◆ WHAT THE TASK REQUIRES ◆
Your task is to return the span of lines beginning at the one with "3 Crown Creative (87, 2559)" and ending at the last line of the data, exactly as it stands.

◆ ENTRIES SHOWN ◆
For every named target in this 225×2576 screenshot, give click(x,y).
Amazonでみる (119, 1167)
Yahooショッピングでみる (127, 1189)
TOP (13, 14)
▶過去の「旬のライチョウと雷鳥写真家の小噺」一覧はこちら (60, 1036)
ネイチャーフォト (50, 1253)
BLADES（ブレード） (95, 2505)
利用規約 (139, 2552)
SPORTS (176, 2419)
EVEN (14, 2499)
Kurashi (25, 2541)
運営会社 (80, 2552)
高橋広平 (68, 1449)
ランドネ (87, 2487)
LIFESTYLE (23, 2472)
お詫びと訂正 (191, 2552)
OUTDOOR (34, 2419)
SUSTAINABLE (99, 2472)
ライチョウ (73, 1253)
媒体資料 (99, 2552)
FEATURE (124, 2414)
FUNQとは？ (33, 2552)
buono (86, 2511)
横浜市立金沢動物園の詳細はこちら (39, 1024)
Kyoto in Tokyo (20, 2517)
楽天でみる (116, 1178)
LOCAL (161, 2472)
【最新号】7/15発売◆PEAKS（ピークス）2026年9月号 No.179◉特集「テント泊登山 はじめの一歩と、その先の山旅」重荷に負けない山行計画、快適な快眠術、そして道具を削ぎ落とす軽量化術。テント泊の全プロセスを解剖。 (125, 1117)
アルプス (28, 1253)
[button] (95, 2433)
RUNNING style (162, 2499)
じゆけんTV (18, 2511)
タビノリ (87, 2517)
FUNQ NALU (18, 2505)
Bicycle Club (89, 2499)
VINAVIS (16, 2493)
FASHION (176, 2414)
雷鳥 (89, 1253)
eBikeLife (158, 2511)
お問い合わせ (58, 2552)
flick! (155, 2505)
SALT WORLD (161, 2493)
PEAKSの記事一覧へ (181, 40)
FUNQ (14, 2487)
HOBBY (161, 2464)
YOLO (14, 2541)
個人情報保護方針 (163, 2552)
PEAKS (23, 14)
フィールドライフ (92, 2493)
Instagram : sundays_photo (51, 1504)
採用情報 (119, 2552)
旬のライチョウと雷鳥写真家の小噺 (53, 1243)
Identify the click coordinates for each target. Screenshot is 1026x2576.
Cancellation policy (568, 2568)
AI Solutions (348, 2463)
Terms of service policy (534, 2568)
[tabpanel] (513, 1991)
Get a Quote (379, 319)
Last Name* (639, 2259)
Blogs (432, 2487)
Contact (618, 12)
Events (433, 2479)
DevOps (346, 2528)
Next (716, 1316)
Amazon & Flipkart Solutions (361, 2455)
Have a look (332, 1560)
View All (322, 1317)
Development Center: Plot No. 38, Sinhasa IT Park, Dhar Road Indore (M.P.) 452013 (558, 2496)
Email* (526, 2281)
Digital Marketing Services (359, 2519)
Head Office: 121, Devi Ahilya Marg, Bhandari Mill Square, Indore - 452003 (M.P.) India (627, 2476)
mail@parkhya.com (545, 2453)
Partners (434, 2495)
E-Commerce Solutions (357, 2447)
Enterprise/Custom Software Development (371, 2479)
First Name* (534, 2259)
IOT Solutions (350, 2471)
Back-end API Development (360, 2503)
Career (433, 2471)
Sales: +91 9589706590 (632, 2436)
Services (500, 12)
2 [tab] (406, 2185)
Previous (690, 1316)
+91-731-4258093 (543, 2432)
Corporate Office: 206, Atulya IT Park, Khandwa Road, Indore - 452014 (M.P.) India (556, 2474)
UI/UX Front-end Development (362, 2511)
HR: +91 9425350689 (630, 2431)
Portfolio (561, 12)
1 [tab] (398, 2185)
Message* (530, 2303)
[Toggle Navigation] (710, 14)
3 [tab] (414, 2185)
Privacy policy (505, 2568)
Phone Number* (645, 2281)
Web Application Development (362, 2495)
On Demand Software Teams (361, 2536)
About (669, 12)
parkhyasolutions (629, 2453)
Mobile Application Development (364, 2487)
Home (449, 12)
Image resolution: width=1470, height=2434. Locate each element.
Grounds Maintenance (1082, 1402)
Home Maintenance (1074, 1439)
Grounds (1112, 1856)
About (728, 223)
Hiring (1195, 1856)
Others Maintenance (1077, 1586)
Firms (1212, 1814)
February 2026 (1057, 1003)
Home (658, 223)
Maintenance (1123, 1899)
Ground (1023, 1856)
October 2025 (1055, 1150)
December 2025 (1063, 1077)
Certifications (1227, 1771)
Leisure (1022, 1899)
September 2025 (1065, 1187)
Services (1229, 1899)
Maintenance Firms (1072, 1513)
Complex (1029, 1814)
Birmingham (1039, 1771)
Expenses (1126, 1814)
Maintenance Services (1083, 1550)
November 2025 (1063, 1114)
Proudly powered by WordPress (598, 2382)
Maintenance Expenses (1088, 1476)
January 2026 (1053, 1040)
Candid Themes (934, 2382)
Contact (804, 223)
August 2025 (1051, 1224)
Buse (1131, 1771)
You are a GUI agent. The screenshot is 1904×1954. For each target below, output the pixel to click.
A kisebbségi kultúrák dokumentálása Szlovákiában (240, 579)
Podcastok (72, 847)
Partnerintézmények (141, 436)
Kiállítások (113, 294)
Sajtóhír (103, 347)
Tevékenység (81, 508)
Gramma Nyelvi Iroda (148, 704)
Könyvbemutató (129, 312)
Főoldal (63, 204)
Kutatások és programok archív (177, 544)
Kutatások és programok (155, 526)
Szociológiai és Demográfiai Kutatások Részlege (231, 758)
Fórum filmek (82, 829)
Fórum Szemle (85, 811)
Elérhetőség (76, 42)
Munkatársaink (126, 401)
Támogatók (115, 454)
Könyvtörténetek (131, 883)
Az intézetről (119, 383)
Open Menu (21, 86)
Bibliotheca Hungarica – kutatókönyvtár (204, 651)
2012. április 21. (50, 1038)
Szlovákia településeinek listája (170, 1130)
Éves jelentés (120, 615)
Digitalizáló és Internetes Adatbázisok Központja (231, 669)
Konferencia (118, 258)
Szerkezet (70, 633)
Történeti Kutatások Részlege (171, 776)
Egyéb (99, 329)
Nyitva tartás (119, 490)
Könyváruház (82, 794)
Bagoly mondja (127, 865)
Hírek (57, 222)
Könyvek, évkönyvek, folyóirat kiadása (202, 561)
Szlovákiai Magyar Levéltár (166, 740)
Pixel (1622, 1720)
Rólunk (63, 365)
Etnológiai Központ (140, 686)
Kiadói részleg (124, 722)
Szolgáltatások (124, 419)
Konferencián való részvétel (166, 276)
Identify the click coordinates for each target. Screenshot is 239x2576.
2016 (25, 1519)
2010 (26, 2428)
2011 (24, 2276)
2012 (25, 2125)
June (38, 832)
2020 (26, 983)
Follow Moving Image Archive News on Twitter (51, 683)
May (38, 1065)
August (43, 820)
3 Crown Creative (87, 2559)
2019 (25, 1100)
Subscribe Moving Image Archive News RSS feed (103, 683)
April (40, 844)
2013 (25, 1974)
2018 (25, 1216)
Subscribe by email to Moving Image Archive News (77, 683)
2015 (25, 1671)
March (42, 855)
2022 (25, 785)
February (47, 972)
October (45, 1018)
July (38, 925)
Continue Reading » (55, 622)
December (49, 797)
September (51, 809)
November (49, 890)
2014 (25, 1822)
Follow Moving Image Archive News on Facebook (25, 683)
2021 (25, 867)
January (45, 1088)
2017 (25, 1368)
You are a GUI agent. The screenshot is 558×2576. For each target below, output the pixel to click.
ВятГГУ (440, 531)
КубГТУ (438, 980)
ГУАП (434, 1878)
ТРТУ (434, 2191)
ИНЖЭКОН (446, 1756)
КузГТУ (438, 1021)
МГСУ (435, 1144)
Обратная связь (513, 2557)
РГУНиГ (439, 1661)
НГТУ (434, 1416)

◆ OUTPUT BELOW ◆
3 Crown Creative (87, 2559)
2019 (25, 1100)
Subscribe Moving Image Archive News RSS feed (103, 683)
April (40, 844)
2013 (25, 1974)
2018 (25, 1216)
Subscribe by email to Moving Image Archive News (77, 683)
2015 (25, 1671)
March (42, 855)
2022 (25, 785)
February (47, 972)
October (45, 1018)
July (38, 925)
Continue Reading » (55, 622)
December (49, 797)
September (51, 809)
November (49, 890)
2014 (25, 1822)
Follow Moving Image Archive News on Facebook (25, 683)
2021 (25, 867)
January (45, 1088)
2017 (25, 1368)
You are a GUI agent. The screenshot is 558×2576. For each target below, output the pixel to click.
ВятГГУ (440, 531)
КубГТУ (438, 980)
ГУАП (434, 1878)
ТРТУ (434, 2191)
ИНЖЭКОН (446, 1756)
КузГТУ (438, 1021)
МГСУ (435, 1144)
Обратная связь (513, 2557)
РГУНиГ (439, 1661)
НГТУ (434, 1416)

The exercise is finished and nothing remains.